Book Reviews by Heidi Boudro

Nutritional Healing

Reviewed by Heidi Boudro


Rather than "alternative medicine," a misnomer, think of nutritional medicine. As Dr. Sidney MacDonald Baker, MD, writes in Autism : Have We Done Everything We Can for This Child?: Effective Biomedical Treatments, there is no "alternative" biochemistry: "There is only one biochemistry."

Were it not for Prescription for Nutritional Healing, by Phyllis A. Balch and Dr. James F. Balch, MD, subtitled, "A Practical A-to-Z Reference to Drug-Free Remedies Using Vitamins, Minerals, Herbs, and Food Supplements," I'd have to return to consulting such dry, depressing internal medicine textbooks as The Merck Manual.

Prescription for Nutritional Healing describes common ailments, as does the The Merck Manual, but it covers symptoms, diagnosis, prognosis, and treatment from the point of view of the patient and of nutritional medicine. The bulk of the book is an alphabetical encyclopedia of common disorders. Each entry ends with supplement recommendations as a resource list. You are, for the most part, not intended to take all of them. If you are not familiar with supplements you may need assistance in choosing among them.

An introductory section, "Understanding the Elements of Health," includes chapters on vitamins, minerals, water, amino acids, antioxidants, enzymes, natural food supplements, and herbs, in an excellent all-around reference. (I also recommend the lengthy introduction to Sally Fallon's Nourishing Traditions: The Cookbook that Challenges Politically Correct Nutrition and Diet Dictocrats for the most sophisticated well-reasoned discussion that I know of concerning vitamins and minerals.)

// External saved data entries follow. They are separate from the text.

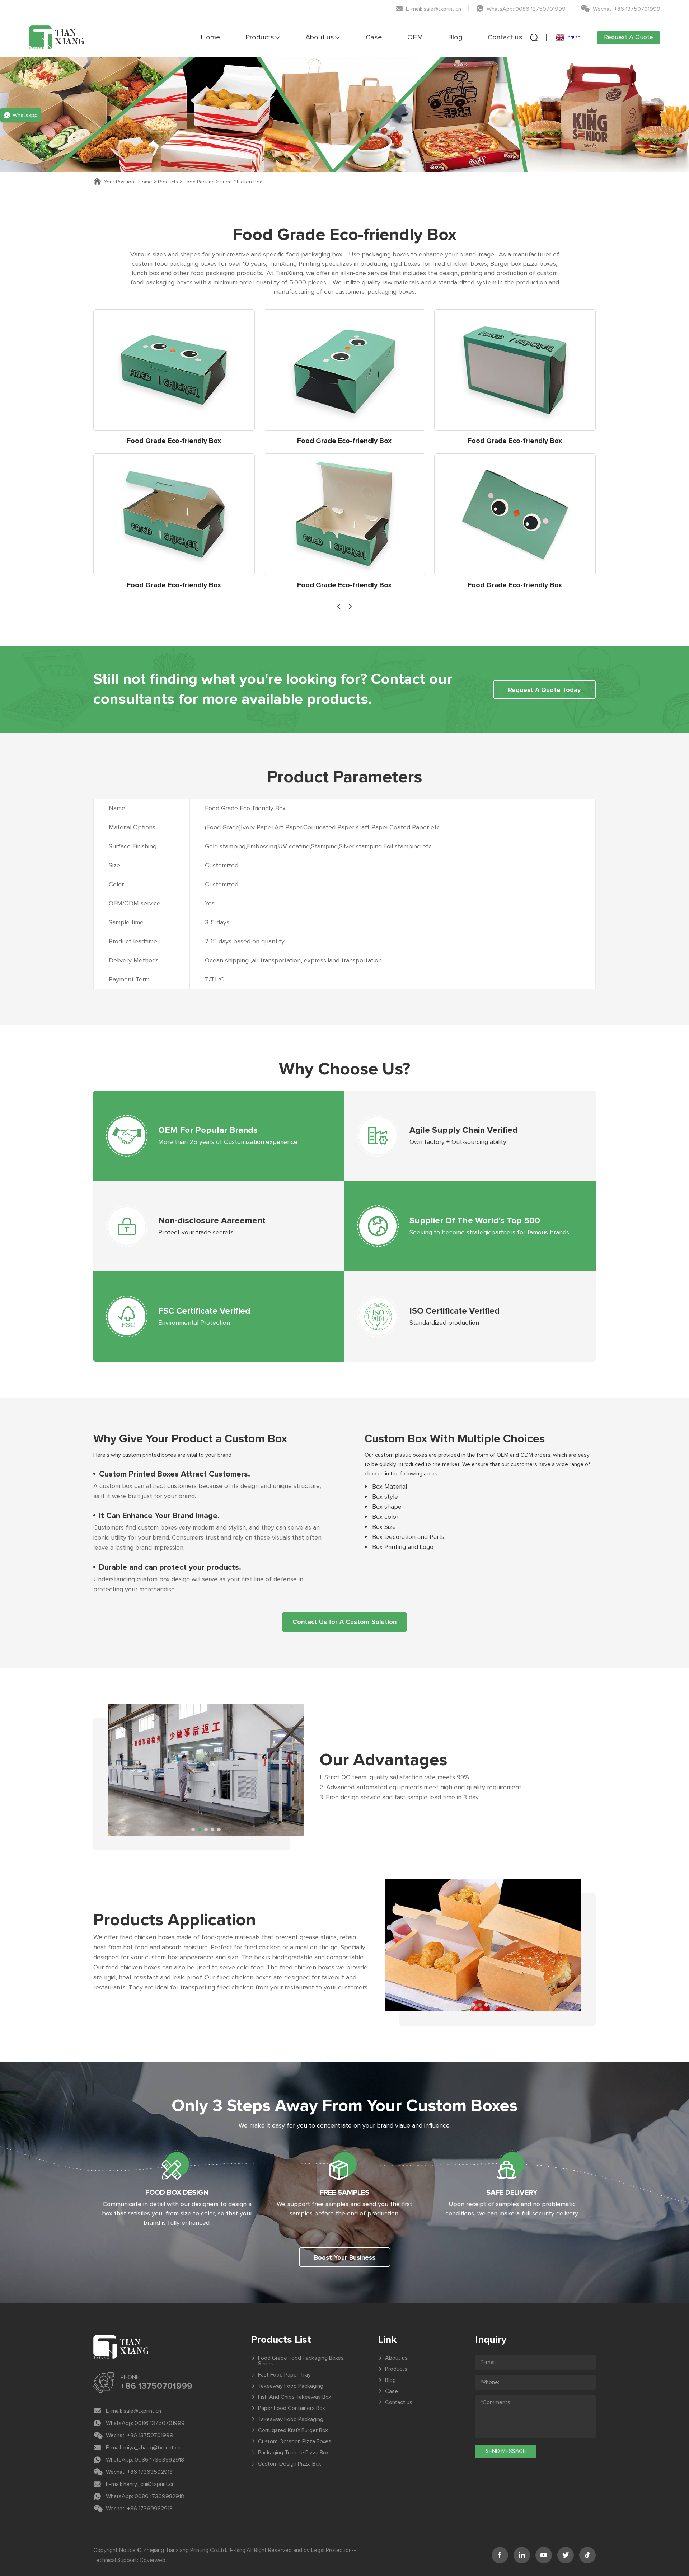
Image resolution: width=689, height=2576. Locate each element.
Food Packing (199, 181)
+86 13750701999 (156, 2386)
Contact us (505, 37)
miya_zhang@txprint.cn (152, 2447)
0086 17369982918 (159, 2496)
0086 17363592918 (159, 2460)
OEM (415, 37)
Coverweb (152, 2560)
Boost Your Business (344, 2258)
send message (506, 2451)
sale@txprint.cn (142, 2411)
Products (259, 37)
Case (374, 37)
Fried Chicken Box (241, 181)
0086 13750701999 (160, 2423)
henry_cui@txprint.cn (149, 2484)
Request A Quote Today (544, 690)
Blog (455, 37)
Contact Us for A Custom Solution (344, 1622)
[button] (338, 606)
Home (210, 37)
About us (319, 37)
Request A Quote (628, 37)
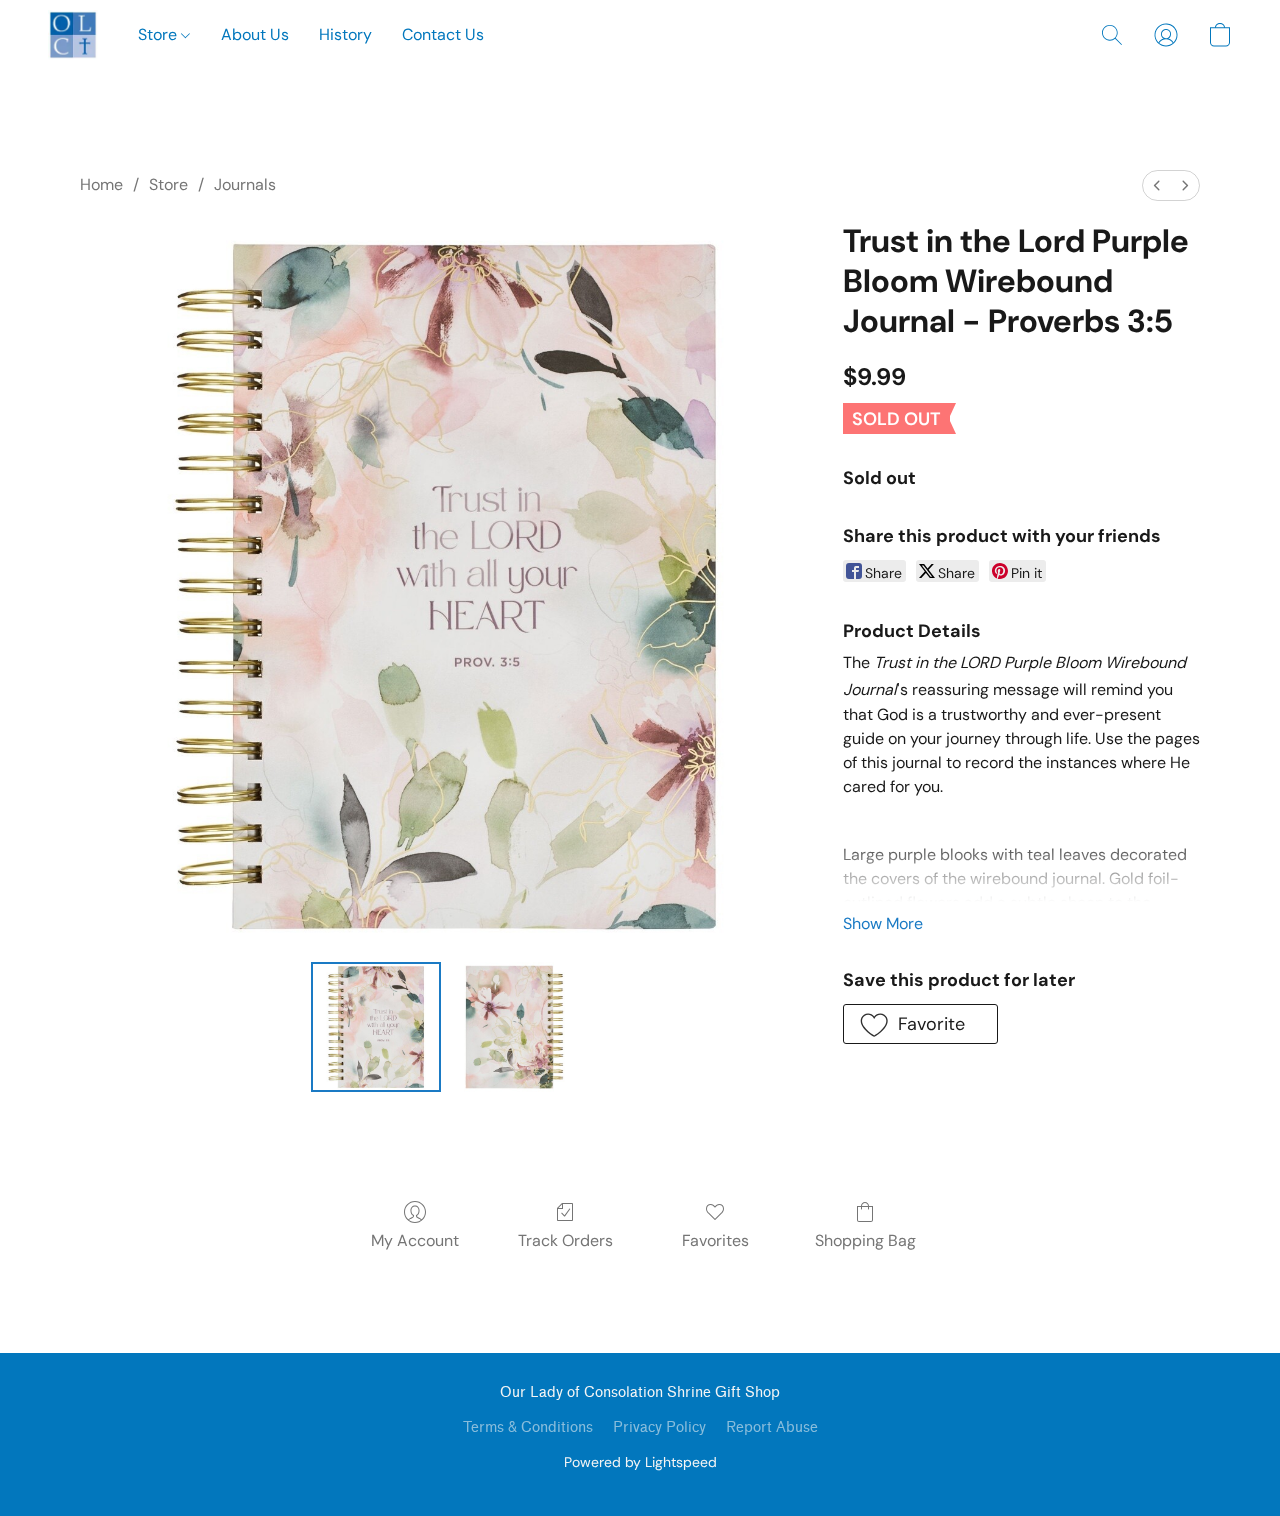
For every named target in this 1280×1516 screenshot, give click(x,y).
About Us (255, 34)
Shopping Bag (865, 1240)
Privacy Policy (659, 1427)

The Complete Book of Enzyme Therapy: A Complete and Up-to-Date Reference to Effective Remedies, by Anthony J. Chicoke, begins with a preface describing the role of nutrition and enzymes in his son's recovery from a brain injury caused by a fall. The book is arranged in a similar format to Prescription for Nutritional Healing, which it complements: an alphabetical encyclopedia of disorders, each followed by recommendations for enzymes and supplements. There is an extended introduction about enzymes, enzyme-oriented discussions of the disorders, recommendations of enzymes and supplements, and other unique information.

Enzymes are "protein-based substances found in every cell"; their function is to facilitate chemical reactions. More than 3,000 kinds of enzymes are used by the human body. The source of many enzymes is food; yet cooked food and processed food have no enzymes. The book discusses how to obtain the enzymes we need from "fresh fruits and vegetables, food concentrates, and supplements from animal, microbial, and plant sources."

"Supplemental enzymes can aid digestion, dissolve blood clots, fight back pain, decrease swelling, speed up healing, fight wrinkles, clean surfaces of dirty wounds,  help in delicate surgery, ease hindered breathing, stimulate the immune system, and help fight cancer and HIV/AIDS and other viruses," Chicoke writes.

Enzymes are common in European sports medicine. I myself use enzymes for pain and inflammation, such as that from a sprained ankle. Enzymes do not suppress inflammation the way anti-inflammatory drugs do, but reduce inflammation by facilitating the tissue repair process, thus accelerating healing.